Note that this problem exists only in bilateral exchanges. With trilateral (and higher order) currency exchanges, each country can be given an equal amount of first mover opportunities. For instance with four countries performing trilateral currency exchanges (for instance countries A, B, C, and D) there are four unique groups of three countries (ABC, ABD, ACD, BCD). In an ABC trilateral exchange, country A can be given first mover priority, in an ABD exchange, country B can be first mover, in an ACD exchange, country C can be first mover, and in a BCD exchange, country D can be first mover. This works with any number of countries using trilateral currency exchanges.

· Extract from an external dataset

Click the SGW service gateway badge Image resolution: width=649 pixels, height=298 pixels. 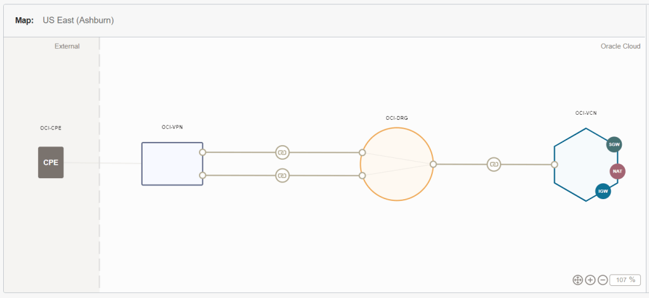tap(614, 145)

For n countries there are (n x (n - 1) x (n - 2)) / 6 unique groups of three individual countries.
For instance for 11 countries there are (11 x (11 - 1) x (11 - 2)) / 6 = 165 unique groups of three individual countries.
And so in that group of 11 countries, each country could be first mover for 165 / 11 = 15 trading triangles.

Note that equal opportunity to be first mover only occurs when the number of countries is not a whole multiple of 3.
For 6 countries there are (6 x (6 - 1) x (6 - 2)) / 6 = 20 unique groups of three individual countries.
20 is not evenly divisible across the six countries.

With trilateral currency exchanges there is not a fixed bilateral exchange rate (X Dollars per Peso or its inverse Y Pesos per Dollar).
Instead there is a set of currency triplings (A Dollars -> B Pesos -> C Rubles for instance).
The actual Dollar / Peso ratio will vary based upon which tripling it is part of.

From a game theory perspective, it is in the interest of all countries to maintain stable currency pair exchange rates.
With trilateral currency exchanges, no one country has overweight influence on how those currency pair exchange rates are established.